Santa Monica, CA — Minimum health coverage must protect patients against financial disaster when they purchase an insurance plan under Massachusetts’ health reform, said the nonprofit Foundation for Taxpayer and Consumer Rights (FTCR) in a letter sent today to the board implementing the law.
In order to provide basic coverage and protect patients from financial ruin, minimum policies under the state’s new health law must cap out of pocket expenses at $7,500 per individual, or $10,000 per family, ban limits on what insurers will pay per treatment or illness, and include affordable prescription drug coverage, said FTCR.
Dana Christensen of Playa del Rey, Calif. was left with $450,000 in unpaid medical bills when her husband died of cancer because her insurer, Mega Life and Health Insurance Co., limited its own payments but did not cap her out of pocket expenses.

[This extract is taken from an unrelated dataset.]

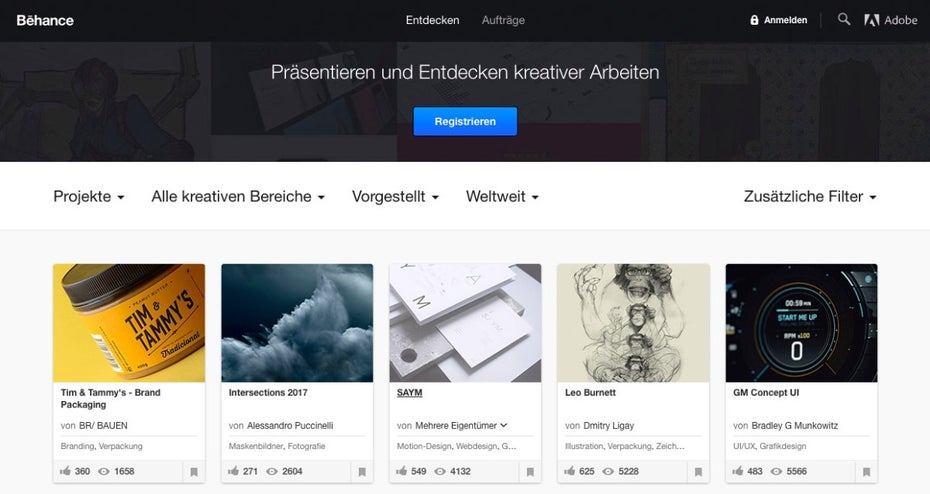Like the Leo Burnett project thumbs-up
930x494 pixels.
(569, 471)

The Boston Globe has reported on Massachusetts patients who were left with thousands of dollars in unpaid bills under similar junk insurance plans, which cover at least 30,000 people in the state.
“Insurance is not insurance unless it provides basic coverage and protects patients from financial disaster,” wrote Carmen Balber of FTCR. The rules “‘will determine whether Bay State citizens will be offered quality health care policies, or be required to buy junk insurance under the state’s universal health care law.”

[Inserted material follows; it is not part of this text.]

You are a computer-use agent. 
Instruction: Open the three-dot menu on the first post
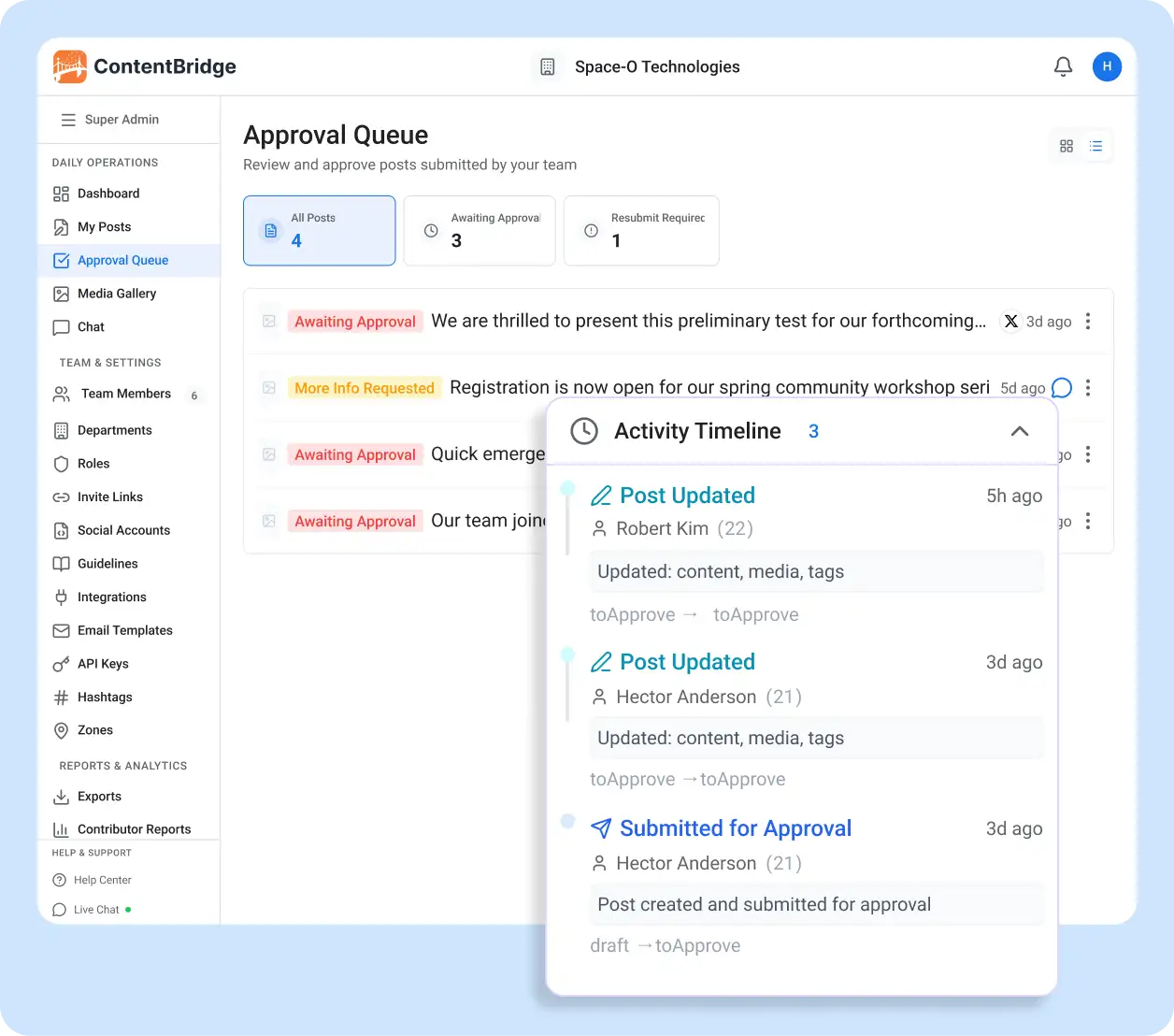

A policy committee of the board charged with implementing the Massachusetts health care mandate meets tomorrow to draft regulations defining insurance under the reform law. The full board will vote on Monday.
Affordability, however, is just as important as minimum standards for insurance if Massachusetts seeks to fulfill its promise of universal health coverage, concluded FTCR.
“Truly universal health coverage must also be affordable, a need that will only be met when health insurer waste and overhead is limited, premiums require prior approval and rate changes are justified,” said Balber.